**Data supplied**
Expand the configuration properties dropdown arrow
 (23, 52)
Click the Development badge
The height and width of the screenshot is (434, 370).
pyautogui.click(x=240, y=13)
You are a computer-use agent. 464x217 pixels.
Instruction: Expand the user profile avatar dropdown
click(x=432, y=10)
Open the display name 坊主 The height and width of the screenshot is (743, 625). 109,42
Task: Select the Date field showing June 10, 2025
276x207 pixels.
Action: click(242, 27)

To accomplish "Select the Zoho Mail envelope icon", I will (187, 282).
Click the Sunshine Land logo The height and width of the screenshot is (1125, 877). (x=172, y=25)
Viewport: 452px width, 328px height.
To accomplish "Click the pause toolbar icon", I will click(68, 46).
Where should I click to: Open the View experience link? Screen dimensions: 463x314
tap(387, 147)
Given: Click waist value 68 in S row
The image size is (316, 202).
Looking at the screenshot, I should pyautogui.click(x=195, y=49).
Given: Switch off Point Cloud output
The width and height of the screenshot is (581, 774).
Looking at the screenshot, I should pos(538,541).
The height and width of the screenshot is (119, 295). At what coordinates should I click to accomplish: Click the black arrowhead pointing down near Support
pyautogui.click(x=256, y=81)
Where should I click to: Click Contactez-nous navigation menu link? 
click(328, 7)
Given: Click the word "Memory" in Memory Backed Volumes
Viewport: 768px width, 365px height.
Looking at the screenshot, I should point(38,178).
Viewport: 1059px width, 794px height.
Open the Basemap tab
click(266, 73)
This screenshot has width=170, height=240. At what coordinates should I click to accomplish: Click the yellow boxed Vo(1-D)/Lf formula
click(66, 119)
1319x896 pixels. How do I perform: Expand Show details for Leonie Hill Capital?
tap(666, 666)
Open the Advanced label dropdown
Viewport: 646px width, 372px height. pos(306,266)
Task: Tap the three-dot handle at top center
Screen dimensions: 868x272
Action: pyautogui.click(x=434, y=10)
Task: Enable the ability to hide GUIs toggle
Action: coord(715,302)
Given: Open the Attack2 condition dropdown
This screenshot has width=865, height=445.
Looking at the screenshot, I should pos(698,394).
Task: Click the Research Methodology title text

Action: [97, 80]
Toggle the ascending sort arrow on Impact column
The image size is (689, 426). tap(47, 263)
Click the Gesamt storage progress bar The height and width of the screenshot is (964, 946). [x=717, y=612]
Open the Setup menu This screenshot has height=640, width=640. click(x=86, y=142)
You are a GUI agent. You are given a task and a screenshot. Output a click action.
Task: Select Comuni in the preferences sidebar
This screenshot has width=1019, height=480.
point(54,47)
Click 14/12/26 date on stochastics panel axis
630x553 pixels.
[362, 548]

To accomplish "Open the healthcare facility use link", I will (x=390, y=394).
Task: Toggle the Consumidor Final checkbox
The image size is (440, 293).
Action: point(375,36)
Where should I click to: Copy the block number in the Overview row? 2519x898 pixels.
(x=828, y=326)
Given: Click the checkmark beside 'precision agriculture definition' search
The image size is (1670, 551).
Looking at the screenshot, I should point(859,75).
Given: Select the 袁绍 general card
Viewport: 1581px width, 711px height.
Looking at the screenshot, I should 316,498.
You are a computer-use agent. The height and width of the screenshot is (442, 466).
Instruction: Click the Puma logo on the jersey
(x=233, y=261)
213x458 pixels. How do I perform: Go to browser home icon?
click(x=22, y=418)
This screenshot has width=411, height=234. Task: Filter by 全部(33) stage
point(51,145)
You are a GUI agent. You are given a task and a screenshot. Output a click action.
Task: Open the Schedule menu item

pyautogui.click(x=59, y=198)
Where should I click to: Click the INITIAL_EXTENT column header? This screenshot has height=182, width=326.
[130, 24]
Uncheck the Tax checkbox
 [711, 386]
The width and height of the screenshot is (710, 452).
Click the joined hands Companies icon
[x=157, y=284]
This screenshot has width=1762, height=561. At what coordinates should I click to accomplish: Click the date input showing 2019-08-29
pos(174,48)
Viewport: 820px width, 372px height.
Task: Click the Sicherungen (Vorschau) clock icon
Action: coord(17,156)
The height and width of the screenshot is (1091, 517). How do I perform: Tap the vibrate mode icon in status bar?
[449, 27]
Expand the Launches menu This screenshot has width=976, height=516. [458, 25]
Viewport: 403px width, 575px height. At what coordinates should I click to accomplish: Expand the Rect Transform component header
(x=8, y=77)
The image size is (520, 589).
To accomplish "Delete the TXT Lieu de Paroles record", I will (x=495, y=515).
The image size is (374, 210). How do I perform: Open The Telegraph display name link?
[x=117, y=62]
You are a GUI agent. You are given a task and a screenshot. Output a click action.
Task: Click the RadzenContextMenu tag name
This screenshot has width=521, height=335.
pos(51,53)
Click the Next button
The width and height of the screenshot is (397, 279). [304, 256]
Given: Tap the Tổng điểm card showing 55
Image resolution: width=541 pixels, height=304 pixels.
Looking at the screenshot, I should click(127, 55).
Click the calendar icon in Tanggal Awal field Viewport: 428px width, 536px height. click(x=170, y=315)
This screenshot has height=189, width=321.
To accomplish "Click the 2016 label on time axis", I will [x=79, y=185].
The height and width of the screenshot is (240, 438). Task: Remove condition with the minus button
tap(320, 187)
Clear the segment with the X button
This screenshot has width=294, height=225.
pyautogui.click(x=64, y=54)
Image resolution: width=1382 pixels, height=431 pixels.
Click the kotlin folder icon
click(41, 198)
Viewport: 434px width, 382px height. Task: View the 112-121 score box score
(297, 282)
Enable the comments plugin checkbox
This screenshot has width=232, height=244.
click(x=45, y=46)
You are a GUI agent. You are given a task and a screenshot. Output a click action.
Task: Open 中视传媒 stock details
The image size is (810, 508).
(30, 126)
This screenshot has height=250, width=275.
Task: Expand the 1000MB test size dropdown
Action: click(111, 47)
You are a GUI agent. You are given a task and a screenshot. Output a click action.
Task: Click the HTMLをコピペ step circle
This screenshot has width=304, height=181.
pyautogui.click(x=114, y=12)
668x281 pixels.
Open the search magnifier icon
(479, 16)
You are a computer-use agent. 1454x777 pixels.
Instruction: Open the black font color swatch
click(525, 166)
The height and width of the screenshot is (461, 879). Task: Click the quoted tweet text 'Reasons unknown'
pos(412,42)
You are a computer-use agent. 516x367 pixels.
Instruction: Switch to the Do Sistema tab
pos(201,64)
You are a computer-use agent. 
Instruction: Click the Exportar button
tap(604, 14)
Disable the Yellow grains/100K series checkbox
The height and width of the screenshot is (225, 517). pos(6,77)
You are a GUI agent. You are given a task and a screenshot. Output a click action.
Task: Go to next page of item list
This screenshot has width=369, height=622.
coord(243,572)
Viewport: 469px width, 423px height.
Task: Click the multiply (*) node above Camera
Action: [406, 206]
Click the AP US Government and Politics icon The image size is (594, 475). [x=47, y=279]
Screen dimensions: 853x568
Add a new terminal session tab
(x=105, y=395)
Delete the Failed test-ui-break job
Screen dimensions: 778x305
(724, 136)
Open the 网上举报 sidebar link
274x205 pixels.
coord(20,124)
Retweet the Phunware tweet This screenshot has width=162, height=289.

**Task to carry out**
Repeat every line of the material exactly.

**Written reply**
Expand the configuration properties dropdown arrow
 (23, 52)
Click the Development badge
The height and width of the screenshot is (434, 370).
pyautogui.click(x=240, y=13)
You are a computer-use agent. 464x217 pixels.
Instruction: Expand the user profile avatar dropdown
click(x=432, y=10)
Open the display name 坊主 The height and width of the screenshot is (743, 625). 109,42
Task: Select the Date field showing June 10, 2025
276x207 pixels.
Action: click(242, 27)

To accomplish "Select the Zoho Mail envelope icon", I will (187, 282).
Click the Sunshine Land logo The height and width of the screenshot is (1125, 877). (x=172, y=25)
Viewport: 452px width, 328px height.
To accomplish "Click the pause toolbar icon", I will click(68, 46).
Where should I click to: Open the View experience link? Screen dimensions: 463x314
tap(387, 147)
Given: Click waist value 68 in S row
The image size is (316, 202).
Looking at the screenshot, I should pyautogui.click(x=195, y=49).
Given: Switch off Point Cloud output
The width and height of the screenshot is (581, 774).
Looking at the screenshot, I should pos(538,541).
The height and width of the screenshot is (119, 295). At what coordinates should I click to accomplish: Click the black arrowhead pointing down near Support
pyautogui.click(x=256, y=81)
Where should I click to: Click Contactez-nous navigation menu link? 
click(328, 7)
Given: Click the word "Memory" in Memory Backed Volumes
Viewport: 768px width, 365px height.
Looking at the screenshot, I should point(38,178).
Viewport: 1059px width, 794px height.
Open the Basemap tab
click(266, 73)
This screenshot has width=170, height=240. At what coordinates should I click to accomplish: Click the yellow boxed Vo(1-D)/Lf formula
click(66, 119)
1319x896 pixels. How do I perform: Expand Show details for Leonie Hill Capital?
tap(666, 666)
Open the Advanced label dropdown
Viewport: 646px width, 372px height. pos(306,266)
Task: Tap the three-dot handle at top center
Screen dimensions: 868x272
Action: pyautogui.click(x=434, y=10)
Task: Enable the ability to hide GUIs toggle
Action: coord(715,302)
Given: Open the Attack2 condition dropdown
This screenshot has width=865, height=445.
Looking at the screenshot, I should pos(698,394).
Task: Click the Research Methodology title text

Action: [97, 80]
Toggle the ascending sort arrow on Impact column
The image size is (689, 426). tap(47, 263)
Click the Gesamt storage progress bar The height and width of the screenshot is (964, 946). [x=717, y=612]
Open the Setup menu This screenshot has height=640, width=640. click(x=86, y=142)
You are a GUI agent. You are given a task and a screenshot. Output a click action.
Task: Select Comuni in the preferences sidebar
This screenshot has width=1019, height=480.
point(54,47)
Click 14/12/26 date on stochastics panel axis
630x553 pixels.
[362, 548]

To accomplish "Open the healthcare facility use link", I will (x=390, y=394).
Task: Toggle the Consumidor Final checkbox
The image size is (440, 293).
Action: point(375,36)
Where should I click to: Copy the block number in the Overview row? 2519x898 pixels.
(x=828, y=326)
Given: Click the checkmark beside 'precision agriculture definition' search
The image size is (1670, 551).
Looking at the screenshot, I should point(859,75).
Given: Select the 袁绍 general card
Viewport: 1581px width, 711px height.
Looking at the screenshot, I should 316,498.
You are a computer-use agent. The height and width of the screenshot is (442, 466).
Instruction: Click the Puma logo on the jersey
(x=233, y=261)
213x458 pixels. How do I perform: Go to browser home icon?
click(x=22, y=418)
This screenshot has width=411, height=234. Task: Filter by 全部(33) stage
point(51,145)
You are a GUI agent. You are given a task and a screenshot. Output a click action.
Task: Open the Schedule menu item

pyautogui.click(x=59, y=198)
Where should I click to: Click the INITIAL_EXTENT column header? This screenshot has height=182, width=326.
[130, 24]
Uncheck the Tax checkbox
 [711, 386]
The width and height of the screenshot is (710, 452).
Click the joined hands Companies icon
[x=157, y=284]
This screenshot has width=1762, height=561. At what coordinates should I click to accomplish: Click the date input showing 2019-08-29
pos(174,48)
Viewport: 820px width, 372px height.
Task: Click the Sicherungen (Vorschau) clock icon
Action: coord(17,156)
The height and width of the screenshot is (1091, 517). How do I perform: Tap the vibrate mode icon in status bar?
[449, 27]
Expand the Launches menu This screenshot has width=976, height=516. [458, 25]
Viewport: 403px width, 575px height. At what coordinates should I click to accomplish: Expand the Rect Transform component header
(x=8, y=77)
The image size is (520, 589).
To accomplish "Delete the TXT Lieu de Paroles record", I will (x=495, y=515).
The image size is (374, 210). How do I perform: Open The Telegraph display name link?
[x=117, y=62]
You are a GUI agent. You are given a task and a screenshot. Output a click action.
Task: Click the RadzenContextMenu tag name
This screenshot has width=521, height=335.
pos(51,53)
Click the Next button
The width and height of the screenshot is (397, 279). [304, 256]
Given: Tap the Tổng điểm card showing 55
Image resolution: width=541 pixels, height=304 pixels.
Looking at the screenshot, I should click(127, 55).
Click the calendar icon in Tanggal Awal field Viewport: 428px width, 536px height. click(x=170, y=315)
This screenshot has height=189, width=321.
To accomplish "Click the 2016 label on time axis", I will [x=79, y=185].
The height and width of the screenshot is (240, 438). Task: Remove condition with the minus button
tap(320, 187)
Clear the segment with the X button
This screenshot has width=294, height=225.
pyautogui.click(x=64, y=54)
Image resolution: width=1382 pixels, height=431 pixels.
Click the kotlin folder icon
click(41, 198)
Viewport: 434px width, 382px height. Task: View the 112-121 score box score
(297, 282)
Enable the comments plugin checkbox
This screenshot has width=232, height=244.
click(x=45, y=46)
You are a GUI agent. You are given a task and a screenshot. Output a click action.
Task: Open 中视传媒 stock details
The image size is (810, 508).
(30, 126)
This screenshot has height=250, width=275.
Task: Expand the 1000MB test size dropdown
Action: click(111, 47)
You are a GUI agent. You are given a task and a screenshot. Output a click action.
Task: Click the HTMLをコピペ step circle
This screenshot has width=304, height=181.
pyautogui.click(x=114, y=12)
668x281 pixels.
Open the search magnifier icon
(479, 16)
You are a computer-use agent. 1454x777 pixels.
Instruction: Open the black font color swatch
click(525, 166)
The height and width of the screenshot is (461, 879). Task: Click the quoted tweet text 'Reasons unknown'
pos(412,42)
You are a computer-use agent. 516x367 pixels.
Instruction: Switch to the Do Sistema tab
pos(201,64)
You are a computer-use agent. 
Instruction: Click the Exportar button
tap(604, 14)
Disable the Yellow grains/100K series checkbox
The height and width of the screenshot is (225, 517). pos(6,77)
You are a GUI agent. You are given a task and a screenshot. Output a click action.
Task: Go to next page of item list
This screenshot has width=369, height=622.
coord(243,572)
Viewport: 469px width, 423px height.
Task: Click the multiply (*) node above Camera
Action: [406, 206]
Click the AP US Government and Politics icon The image size is (594, 475). [x=47, y=279]
Screen dimensions: 853x568
Add a new terminal session tab
(x=105, y=395)
Delete the Failed test-ui-break job
Screen dimensions: 778x305
(724, 136)
Open the 网上举报 sidebar link
274x205 pixels.
coord(20,124)
Retweet the Phunware tweet This screenshot has width=162, height=289.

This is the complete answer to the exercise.